[Stored records]
##############################
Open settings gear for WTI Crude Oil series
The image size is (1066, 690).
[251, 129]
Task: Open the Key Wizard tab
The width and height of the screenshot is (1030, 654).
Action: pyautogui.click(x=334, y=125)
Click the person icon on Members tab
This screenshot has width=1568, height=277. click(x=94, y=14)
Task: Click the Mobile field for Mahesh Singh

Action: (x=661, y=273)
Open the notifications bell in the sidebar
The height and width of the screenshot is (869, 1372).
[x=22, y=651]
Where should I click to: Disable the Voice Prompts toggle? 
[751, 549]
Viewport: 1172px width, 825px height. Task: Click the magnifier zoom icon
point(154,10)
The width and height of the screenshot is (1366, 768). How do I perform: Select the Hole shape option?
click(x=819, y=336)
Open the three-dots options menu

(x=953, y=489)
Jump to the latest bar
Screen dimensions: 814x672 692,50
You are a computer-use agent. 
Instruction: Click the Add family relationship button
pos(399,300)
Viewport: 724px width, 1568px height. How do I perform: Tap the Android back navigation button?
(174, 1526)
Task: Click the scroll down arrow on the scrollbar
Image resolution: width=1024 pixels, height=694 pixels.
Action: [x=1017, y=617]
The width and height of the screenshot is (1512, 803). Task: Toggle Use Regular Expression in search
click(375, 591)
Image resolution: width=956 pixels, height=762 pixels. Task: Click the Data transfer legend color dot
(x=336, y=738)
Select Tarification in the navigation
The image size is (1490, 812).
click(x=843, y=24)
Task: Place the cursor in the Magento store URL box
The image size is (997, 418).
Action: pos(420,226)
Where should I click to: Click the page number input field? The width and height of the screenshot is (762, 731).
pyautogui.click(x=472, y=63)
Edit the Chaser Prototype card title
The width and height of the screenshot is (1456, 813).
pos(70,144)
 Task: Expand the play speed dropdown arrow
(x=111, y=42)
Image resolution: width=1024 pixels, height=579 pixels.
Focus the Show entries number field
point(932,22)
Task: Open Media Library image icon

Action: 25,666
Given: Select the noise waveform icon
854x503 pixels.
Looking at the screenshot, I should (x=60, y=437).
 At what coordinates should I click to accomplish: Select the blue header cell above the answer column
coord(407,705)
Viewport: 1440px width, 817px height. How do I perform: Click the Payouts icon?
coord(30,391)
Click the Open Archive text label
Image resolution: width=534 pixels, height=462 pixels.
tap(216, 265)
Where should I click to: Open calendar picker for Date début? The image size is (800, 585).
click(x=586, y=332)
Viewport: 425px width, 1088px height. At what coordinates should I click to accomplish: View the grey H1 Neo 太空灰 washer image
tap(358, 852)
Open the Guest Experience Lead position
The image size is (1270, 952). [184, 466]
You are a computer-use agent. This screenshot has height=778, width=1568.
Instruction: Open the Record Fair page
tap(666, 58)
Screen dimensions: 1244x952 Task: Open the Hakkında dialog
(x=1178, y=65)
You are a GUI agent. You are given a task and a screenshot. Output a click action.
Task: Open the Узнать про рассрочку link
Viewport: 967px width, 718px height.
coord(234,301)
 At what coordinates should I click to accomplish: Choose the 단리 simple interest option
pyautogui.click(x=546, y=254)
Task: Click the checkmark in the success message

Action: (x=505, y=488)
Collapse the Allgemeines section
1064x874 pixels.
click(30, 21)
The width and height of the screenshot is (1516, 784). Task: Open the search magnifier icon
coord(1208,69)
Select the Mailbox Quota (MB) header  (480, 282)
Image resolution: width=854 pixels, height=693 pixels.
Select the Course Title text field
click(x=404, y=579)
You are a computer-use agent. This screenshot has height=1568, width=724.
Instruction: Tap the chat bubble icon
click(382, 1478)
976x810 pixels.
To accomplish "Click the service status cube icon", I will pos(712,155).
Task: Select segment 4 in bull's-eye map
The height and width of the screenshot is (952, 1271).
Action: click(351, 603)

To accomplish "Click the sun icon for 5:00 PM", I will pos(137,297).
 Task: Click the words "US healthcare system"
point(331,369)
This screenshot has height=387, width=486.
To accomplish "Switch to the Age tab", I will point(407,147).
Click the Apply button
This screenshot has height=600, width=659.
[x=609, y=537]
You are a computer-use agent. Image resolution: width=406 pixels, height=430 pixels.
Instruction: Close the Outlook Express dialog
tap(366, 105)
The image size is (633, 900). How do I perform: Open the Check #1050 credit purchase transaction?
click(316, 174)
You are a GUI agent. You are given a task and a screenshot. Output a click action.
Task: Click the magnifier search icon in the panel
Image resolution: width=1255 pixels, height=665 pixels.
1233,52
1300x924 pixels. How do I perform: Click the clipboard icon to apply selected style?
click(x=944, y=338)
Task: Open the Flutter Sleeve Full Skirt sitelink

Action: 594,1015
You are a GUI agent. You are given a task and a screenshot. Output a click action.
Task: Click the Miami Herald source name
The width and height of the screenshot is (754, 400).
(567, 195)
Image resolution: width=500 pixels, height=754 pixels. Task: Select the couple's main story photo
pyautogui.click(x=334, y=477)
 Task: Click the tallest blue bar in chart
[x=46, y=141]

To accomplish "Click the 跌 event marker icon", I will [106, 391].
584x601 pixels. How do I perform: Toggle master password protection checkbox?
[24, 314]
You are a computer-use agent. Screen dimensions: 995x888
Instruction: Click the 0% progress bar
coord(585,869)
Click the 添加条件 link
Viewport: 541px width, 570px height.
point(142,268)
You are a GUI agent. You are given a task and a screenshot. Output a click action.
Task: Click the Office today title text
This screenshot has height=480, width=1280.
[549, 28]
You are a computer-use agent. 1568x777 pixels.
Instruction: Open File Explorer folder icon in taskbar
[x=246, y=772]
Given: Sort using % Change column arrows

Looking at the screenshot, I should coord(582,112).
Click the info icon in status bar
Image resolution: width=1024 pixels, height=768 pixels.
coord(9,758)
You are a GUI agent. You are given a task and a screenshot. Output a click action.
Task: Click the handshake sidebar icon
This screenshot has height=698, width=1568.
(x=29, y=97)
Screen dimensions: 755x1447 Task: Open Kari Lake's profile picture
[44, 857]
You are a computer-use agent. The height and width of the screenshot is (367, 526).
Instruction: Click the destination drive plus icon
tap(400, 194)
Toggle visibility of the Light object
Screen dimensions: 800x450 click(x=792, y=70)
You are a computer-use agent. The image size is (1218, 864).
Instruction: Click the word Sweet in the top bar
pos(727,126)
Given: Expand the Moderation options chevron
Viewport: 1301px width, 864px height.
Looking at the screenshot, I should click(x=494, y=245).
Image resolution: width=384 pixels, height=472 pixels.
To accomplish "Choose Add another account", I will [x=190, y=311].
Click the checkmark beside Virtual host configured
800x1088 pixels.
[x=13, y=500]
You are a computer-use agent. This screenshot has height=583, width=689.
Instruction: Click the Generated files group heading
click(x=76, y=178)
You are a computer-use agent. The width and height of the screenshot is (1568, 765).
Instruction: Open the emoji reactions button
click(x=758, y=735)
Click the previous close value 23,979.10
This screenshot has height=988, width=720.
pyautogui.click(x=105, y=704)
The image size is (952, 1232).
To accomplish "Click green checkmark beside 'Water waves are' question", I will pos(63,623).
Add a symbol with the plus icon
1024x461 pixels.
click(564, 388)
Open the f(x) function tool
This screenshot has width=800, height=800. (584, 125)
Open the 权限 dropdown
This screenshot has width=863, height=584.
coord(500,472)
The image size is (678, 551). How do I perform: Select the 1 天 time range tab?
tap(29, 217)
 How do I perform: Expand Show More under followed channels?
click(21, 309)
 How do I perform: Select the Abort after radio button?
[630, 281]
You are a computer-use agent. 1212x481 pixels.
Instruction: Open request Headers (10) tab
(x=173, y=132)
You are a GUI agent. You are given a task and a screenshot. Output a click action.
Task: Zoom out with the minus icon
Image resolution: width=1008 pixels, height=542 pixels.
##############################
#### Exercise brief
Would you please output every record again, exactly?

#### The completed task
Open settings gear for WTI Crude Oil series
The image size is (1066, 690).
[251, 129]
Task: Open the Key Wizard tab
The width and height of the screenshot is (1030, 654).
Action: pyautogui.click(x=334, y=125)
Click the person icon on Members tab
This screenshot has width=1568, height=277. click(x=94, y=14)
Task: Click the Mobile field for Mahesh Singh

Action: (x=661, y=273)
Open the notifications bell in the sidebar
The height and width of the screenshot is (869, 1372).
[x=22, y=651]
Where should I click to: Disable the Voice Prompts toggle? 
[751, 549]
Viewport: 1172px width, 825px height. Task: Click the magnifier zoom icon
point(154,10)
The width and height of the screenshot is (1366, 768). How do I perform: Select the Hole shape option?
click(x=819, y=336)
Open the three-dots options menu

(x=953, y=489)
Jump to the latest bar
Screen dimensions: 814x672 692,50
You are a computer-use agent. 
Instruction: Click the Add family relationship button
pos(399,300)
Viewport: 724px width, 1568px height. How do I perform: Tap the Android back navigation button?
(174, 1526)
Task: Click the scroll down arrow on the scrollbar
Image resolution: width=1024 pixels, height=694 pixels.
Action: [x=1017, y=617]
The width and height of the screenshot is (1512, 803). Task: Toggle Use Regular Expression in search
click(375, 591)
Image resolution: width=956 pixels, height=762 pixels. Task: Click the Data transfer legend color dot
(x=336, y=738)
Select Tarification in the navigation
The image size is (1490, 812).
click(x=843, y=24)
Task: Place the cursor in the Magento store URL box
The image size is (997, 418).
Action: pos(420,226)
Where should I click to: Click the page number input field? The width and height of the screenshot is (762, 731).
pyautogui.click(x=472, y=63)
Edit the Chaser Prototype card title
The width and height of the screenshot is (1456, 813).
pos(70,144)
 Task: Expand the play speed dropdown arrow
(x=111, y=42)
Image resolution: width=1024 pixels, height=579 pixels.
Focus the Show entries number field
point(932,22)
Task: Open Media Library image icon

Action: 25,666
Given: Select the noise waveform icon
854x503 pixels.
Looking at the screenshot, I should (x=60, y=437).
 At what coordinates should I click to accomplish: Select the blue header cell above the answer column
coord(407,705)
Viewport: 1440px width, 817px height. How do I perform: Click the Payouts icon?
coord(30,391)
Click the Open Archive text label
Image resolution: width=534 pixels, height=462 pixels.
tap(216, 265)
Where should I click to: Open calendar picker for Date début? The image size is (800, 585).
click(x=586, y=332)
Viewport: 425px width, 1088px height. At what coordinates should I click to accomplish: View the grey H1 Neo 太空灰 washer image
tap(358, 852)
Open the Guest Experience Lead position
The image size is (1270, 952). [184, 466]
You are a computer-use agent. This screenshot has height=778, width=1568.
Instruction: Open the Record Fair page
tap(666, 58)
Screen dimensions: 1244x952 Task: Open the Hakkında dialog
(x=1178, y=65)
You are a GUI agent. You are given a task and a screenshot. Output a click action.
Task: Open the Узнать про рассрочку link
Viewport: 967px width, 718px height.
coord(234,301)
 At what coordinates should I click to accomplish: Choose the 단리 simple interest option
pyautogui.click(x=546, y=254)
Task: Click the checkmark in the success message

Action: (x=505, y=488)
Collapse the Allgemeines section
1064x874 pixels.
click(30, 21)
The width and height of the screenshot is (1516, 784). Task: Open the search magnifier icon
coord(1208,69)
Select the Mailbox Quota (MB) header  (480, 282)
Image resolution: width=854 pixels, height=693 pixels.
Select the Course Title text field
click(x=404, y=579)
You are a computer-use agent. This screenshot has height=1568, width=724.
Instruction: Tap the chat bubble icon
click(382, 1478)
976x810 pixels.
To accomplish "Click the service status cube icon", I will pos(712,155).
Task: Select segment 4 in bull's-eye map
The height and width of the screenshot is (952, 1271).
Action: click(351, 603)

To accomplish "Click the sun icon for 5:00 PM", I will pos(137,297).
 Task: Click the words "US healthcare system"
point(331,369)
This screenshot has height=387, width=486.
To accomplish "Switch to the Age tab", I will point(407,147).
Click the Apply button
This screenshot has height=600, width=659.
[x=609, y=537]
You are a computer-use agent. Image resolution: width=406 pixels, height=430 pixels.
Instruction: Close the Outlook Express dialog
tap(366, 105)
The image size is (633, 900). How do I perform: Open the Check #1050 credit purchase transaction?
click(316, 174)
You are a GUI agent. You are given a task and a screenshot. Output a click action.
Task: Click the magnifier search icon in the panel
Image resolution: width=1255 pixels, height=665 pixels.
1233,52
1300x924 pixels. How do I perform: Click the clipboard icon to apply selected style?
click(x=944, y=338)
Task: Open the Flutter Sleeve Full Skirt sitelink

Action: 594,1015
You are a GUI agent. You are given a task and a screenshot. Output a click action.
Task: Click the Miami Herald source name
The width and height of the screenshot is (754, 400).
(567, 195)
Image resolution: width=500 pixels, height=754 pixels. Task: Select the couple's main story photo
pyautogui.click(x=334, y=477)
 Task: Click the tallest blue bar in chart
[x=46, y=141]

To accomplish "Click the 跌 event marker icon", I will [106, 391].
584x601 pixels. How do I perform: Toggle master password protection checkbox?
[24, 314]
You are a computer-use agent. Screen dimensions: 995x888
Instruction: Click the 0% progress bar
coord(585,869)
Click the 添加条件 link
Viewport: 541px width, 570px height.
point(142,268)
You are a GUI agent. You are given a task and a screenshot. Output a click action.
Task: Click the Office today title text
This screenshot has height=480, width=1280.
[549, 28]
You are a computer-use agent. 1568x777 pixels.
Instruction: Open File Explorer folder icon in taskbar
[x=246, y=772]
Given: Sort using % Change column arrows

Looking at the screenshot, I should coord(582,112).
Click the info icon in status bar
Image resolution: width=1024 pixels, height=768 pixels.
coord(9,758)
You are a GUI agent. You are given a task and a screenshot. Output a click action.
Task: Click the handshake sidebar icon
This screenshot has height=698, width=1568.
(x=29, y=97)
Screen dimensions: 755x1447 Task: Open Kari Lake's profile picture
[44, 857]
You are a computer-use agent. The height and width of the screenshot is (367, 526).
Instruction: Click the destination drive plus icon
tap(400, 194)
Toggle visibility of the Light object
Screen dimensions: 800x450 click(x=792, y=70)
You are a computer-use agent. The image size is (1218, 864).
Instruction: Click the word Sweet in the top bar
pos(727,126)
Given: Expand the Moderation options chevron
Viewport: 1301px width, 864px height.
Looking at the screenshot, I should click(x=494, y=245).
Image resolution: width=384 pixels, height=472 pixels.
To accomplish "Choose Add another account", I will [x=190, y=311].
Click the checkmark beside Virtual host configured
800x1088 pixels.
[x=13, y=500]
You are a computer-use agent. This screenshot has height=583, width=689.
Instruction: Click the Generated files group heading
click(x=76, y=178)
You are a computer-use agent. The width and height of the screenshot is (1568, 765).
Instruction: Open the emoji reactions button
click(x=758, y=735)
Click the previous close value 23,979.10
This screenshot has height=988, width=720.
pyautogui.click(x=105, y=704)
The image size is (952, 1232).
To accomplish "Click green checkmark beside 'Water waves are' question", I will pos(63,623).
Add a symbol with the plus icon
1024x461 pixels.
click(564, 388)
Open the f(x) function tool
This screenshot has width=800, height=800. (584, 125)
Open the 权限 dropdown
This screenshot has width=863, height=584.
coord(500,472)
The image size is (678, 551). How do I perform: Select the 1 天 time range tab?
tap(29, 217)
 How do I perform: Expand Show More under followed channels?
click(21, 309)
 How do I perform: Select the Abort after radio button?
[630, 281]
You are a computer-use agent. 1212x481 pixels.
Instruction: Open request Headers (10) tab
(x=173, y=132)
You are a GUI agent. You are given a task and a screenshot. Output a click action.
Task: Zoom out with the minus icon
Image resolution: width=1008 pixels, height=542 pixels.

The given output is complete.